I have not studied this development from a professional standpoint, but have seen it compared to Daybreak (one of the finest examples of master planned communities in the U.S.). It is smaller and denser, but less dense than originally proposed and similar to Daybreak in other respects.
I have also had considerable involvement with campaign finance reform as a former state representative in Arizona who ran a statewide initiative to limit campaign contributions (which passed statewide handily in 1986). So I was most interested in the Sunday article, “Campaign donations from Olympia Hills developer raise eyebrows.” I have two quick points.
First, officeholders and candidates should not be accepting large campaign contributions from developers whose projects they will be ruling on. Whether it actually affects their votes or not, it creates the appearance of impropriety.
So there is one for the anti-development folks. As recipients of campaign contributions, it will be awkward for the members of the County Council to vote for these rezonings.
Second, this development should be approved, as the alternative is the kind of suburban sprawl we already see in Herriman, Riverton, Bluffdale and surrounding communities, except for Daybreak.
I co-authored the book “Costs of Sprawl” a couple of years ago, and there are many costs, including total auto dependence and high vehicle miles traveled and high vehicle emissions. I just checked household travel statistics for these three communities from the 2012 Utah Travel Survey, and also checked densities of development in them. They are classic examples of sprawl.
Thinking in the long term (which is where we should be thinking, as residential development lasts hundreds of years), our plan for this region envisions multiple centers of employment and population amidst single-family development. It is called the Wasatch Choice for 2050 Plan, developed by our metropolitan planning organization, the Wasatch Front Regional Council.
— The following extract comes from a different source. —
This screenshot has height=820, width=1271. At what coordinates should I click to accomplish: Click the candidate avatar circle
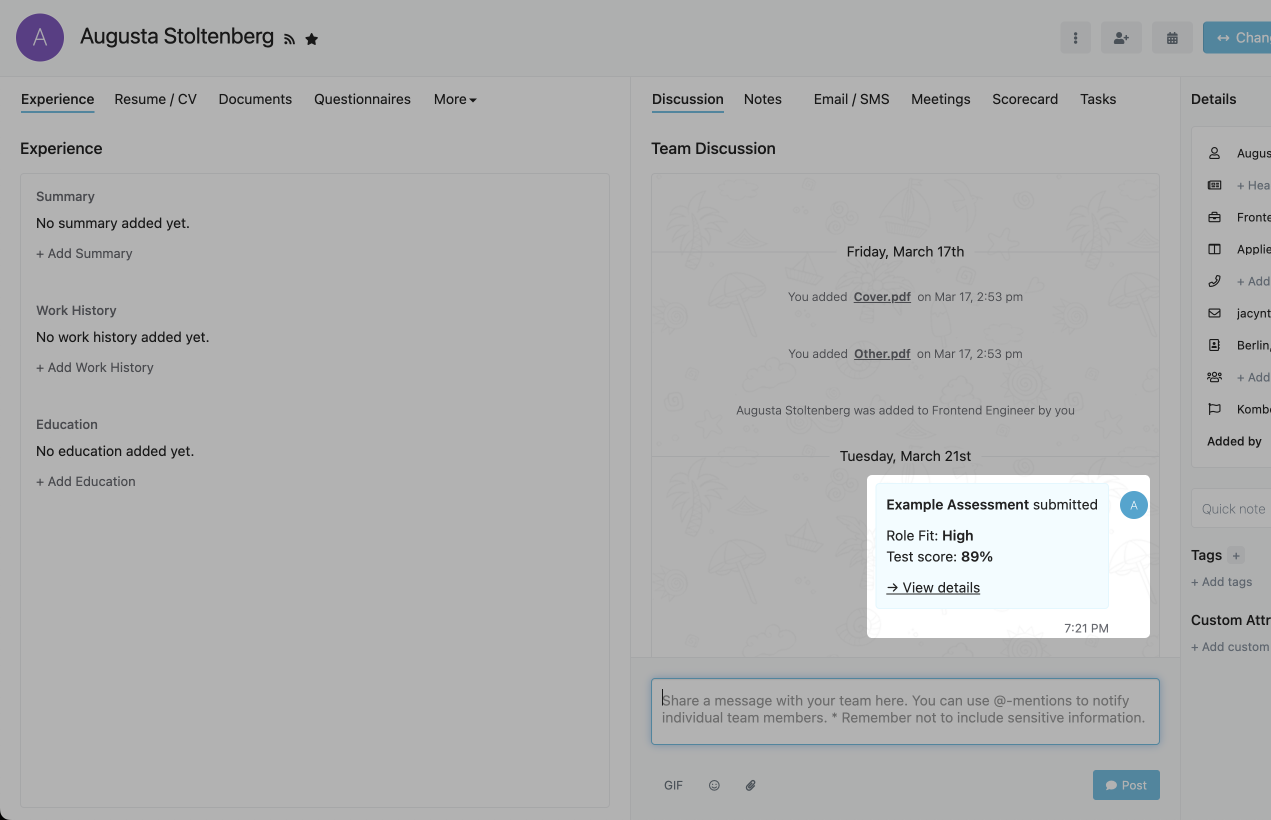(40, 38)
These centers would be connected not only by roads but by high quality transit. They would be dense, lively, and pedestrian oriented. Olympia Hills, like Daybreak, would be an outlying center.
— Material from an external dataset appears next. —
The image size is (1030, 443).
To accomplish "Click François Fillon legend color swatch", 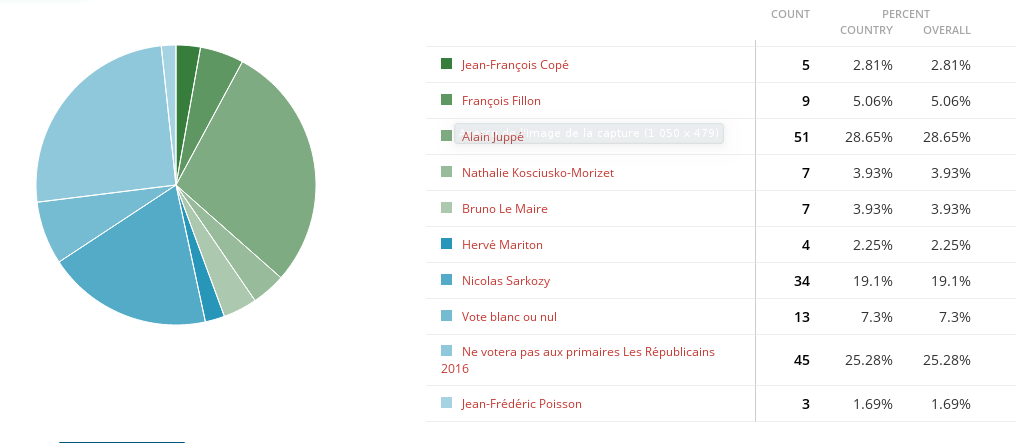I will coord(446,100).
This is the kind of polycentric, transit-served urban form that has become the dominant paradigm for regional development in the United States. I teach this paradigm in my land and transportation planning course. In Salt Lake County, and the Wasatch Front generally, we are far from this ideal. But we are planning not for tomorrow or five years from now, but for 2050.
This second point is one for the pro-development folks. Whether awkward or not, I would vote for these rezonings. And I would be a lot more circumspect in the future about whom I accept large campaign contributions from. I hope one issue doesn’t cloud the other.
Reid Ewing is distinguished professor and Distinguished Chair for Resilient Places in the Department of City and Metropolitan Planning at the University of Utah.